Affordable rental housing for nearly 24,000 people; 13,000 new, minority-owned businesses, 24,000 new job created by the BIPOC community and 45,000 new BIPOC homeowners.

Why aim this high? Because for decades, our community has some of the largest racial wealth gaps in the country.

The typical Black family in Minneapolis earns less than half what a typical white family earns. And homeownership among Black people is one-third the rate of white families. 

"As a community, we know that we have pretty significant racial wealth gaps," Allen said. "And if we don't figure out as a community how to address those racial wealth gaps, and we know that we see the BIPOC community growing across our state, then we are undermining our prosperity. So this is really a play for the future."

A future where when we all do better, we all do better. Which is why the call is to every leader, every business and every philanthropist to join into one big movement.

"There is an African proverb that, 'If you want to go fast, go alone; if you want to go far, go together,'" Allen said. "That's the point we are trying, we got to go far."

The challenge is, if we all go it alone, we just don't have that much impact. 

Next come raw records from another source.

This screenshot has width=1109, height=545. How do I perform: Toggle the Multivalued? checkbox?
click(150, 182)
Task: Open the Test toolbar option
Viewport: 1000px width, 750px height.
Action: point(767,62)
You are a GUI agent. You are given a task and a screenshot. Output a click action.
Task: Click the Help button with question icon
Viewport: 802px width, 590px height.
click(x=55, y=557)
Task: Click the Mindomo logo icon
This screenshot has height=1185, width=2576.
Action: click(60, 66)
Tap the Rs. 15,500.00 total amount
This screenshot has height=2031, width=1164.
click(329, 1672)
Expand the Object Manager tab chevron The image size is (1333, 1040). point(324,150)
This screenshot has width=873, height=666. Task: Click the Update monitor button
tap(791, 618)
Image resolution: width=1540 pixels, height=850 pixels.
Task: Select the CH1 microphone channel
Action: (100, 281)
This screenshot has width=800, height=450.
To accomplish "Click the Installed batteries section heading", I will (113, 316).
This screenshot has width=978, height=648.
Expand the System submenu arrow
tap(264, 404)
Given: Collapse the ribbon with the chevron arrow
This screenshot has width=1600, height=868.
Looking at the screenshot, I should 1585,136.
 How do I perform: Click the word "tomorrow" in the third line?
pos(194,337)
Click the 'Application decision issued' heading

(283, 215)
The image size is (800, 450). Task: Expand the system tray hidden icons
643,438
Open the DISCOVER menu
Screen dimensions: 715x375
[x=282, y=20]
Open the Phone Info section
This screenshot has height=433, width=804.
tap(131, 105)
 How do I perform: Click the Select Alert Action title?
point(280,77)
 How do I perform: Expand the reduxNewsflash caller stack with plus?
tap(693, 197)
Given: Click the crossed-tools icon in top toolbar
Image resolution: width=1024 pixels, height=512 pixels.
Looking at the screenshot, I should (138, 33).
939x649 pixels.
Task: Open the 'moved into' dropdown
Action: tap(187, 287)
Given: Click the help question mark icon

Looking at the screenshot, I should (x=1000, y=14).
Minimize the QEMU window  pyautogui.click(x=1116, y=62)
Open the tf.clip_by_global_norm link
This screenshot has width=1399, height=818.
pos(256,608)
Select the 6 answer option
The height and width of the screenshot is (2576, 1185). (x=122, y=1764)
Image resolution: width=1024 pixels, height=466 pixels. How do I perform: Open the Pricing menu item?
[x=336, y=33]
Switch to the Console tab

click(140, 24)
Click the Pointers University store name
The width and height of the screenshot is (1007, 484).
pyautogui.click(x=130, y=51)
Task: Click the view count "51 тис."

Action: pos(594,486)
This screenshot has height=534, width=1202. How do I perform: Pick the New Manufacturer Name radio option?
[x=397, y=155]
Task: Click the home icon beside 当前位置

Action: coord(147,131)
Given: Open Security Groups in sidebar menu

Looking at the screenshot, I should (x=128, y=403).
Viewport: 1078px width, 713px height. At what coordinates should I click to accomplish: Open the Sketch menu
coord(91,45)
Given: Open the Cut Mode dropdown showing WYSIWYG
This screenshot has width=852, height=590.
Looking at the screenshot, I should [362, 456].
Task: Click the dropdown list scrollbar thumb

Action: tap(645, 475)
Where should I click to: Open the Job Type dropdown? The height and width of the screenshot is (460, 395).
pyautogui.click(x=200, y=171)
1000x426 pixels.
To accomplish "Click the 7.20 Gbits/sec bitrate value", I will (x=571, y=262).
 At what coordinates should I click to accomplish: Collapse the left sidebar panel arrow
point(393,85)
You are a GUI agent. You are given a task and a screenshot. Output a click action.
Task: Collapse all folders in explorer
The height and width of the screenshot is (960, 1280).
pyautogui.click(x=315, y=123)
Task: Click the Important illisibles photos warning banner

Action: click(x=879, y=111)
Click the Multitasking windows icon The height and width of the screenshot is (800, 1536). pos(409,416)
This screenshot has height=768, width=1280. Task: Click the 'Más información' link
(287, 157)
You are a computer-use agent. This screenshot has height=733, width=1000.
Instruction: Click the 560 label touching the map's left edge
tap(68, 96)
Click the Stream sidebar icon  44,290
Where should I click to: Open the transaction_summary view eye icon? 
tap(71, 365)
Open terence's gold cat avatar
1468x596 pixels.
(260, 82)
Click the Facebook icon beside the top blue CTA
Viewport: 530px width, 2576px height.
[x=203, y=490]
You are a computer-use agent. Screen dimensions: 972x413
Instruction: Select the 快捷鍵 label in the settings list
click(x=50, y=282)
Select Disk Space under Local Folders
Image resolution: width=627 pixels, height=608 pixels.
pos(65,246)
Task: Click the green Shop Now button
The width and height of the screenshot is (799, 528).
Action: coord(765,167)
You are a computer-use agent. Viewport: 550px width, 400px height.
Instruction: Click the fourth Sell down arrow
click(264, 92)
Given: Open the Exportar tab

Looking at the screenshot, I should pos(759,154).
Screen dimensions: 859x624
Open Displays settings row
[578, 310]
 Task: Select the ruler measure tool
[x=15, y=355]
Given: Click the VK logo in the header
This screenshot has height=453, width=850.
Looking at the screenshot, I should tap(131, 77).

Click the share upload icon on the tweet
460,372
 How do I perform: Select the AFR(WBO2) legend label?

On Thursday morning, the group met to rally leaders and thinkers to rally and think, and spend together. Not one time, but over the next 10 years.

So it isn't just breaking ground one patch of land at a time — it's groundbreaking to change systemically. 

"We can redesign it. We can change the rules," Allen said. "We can rewrite the rules so that everyone can have a different set of outcomes, and I think that's what we are trying to do with groundbreak, trying to rewrite the rules."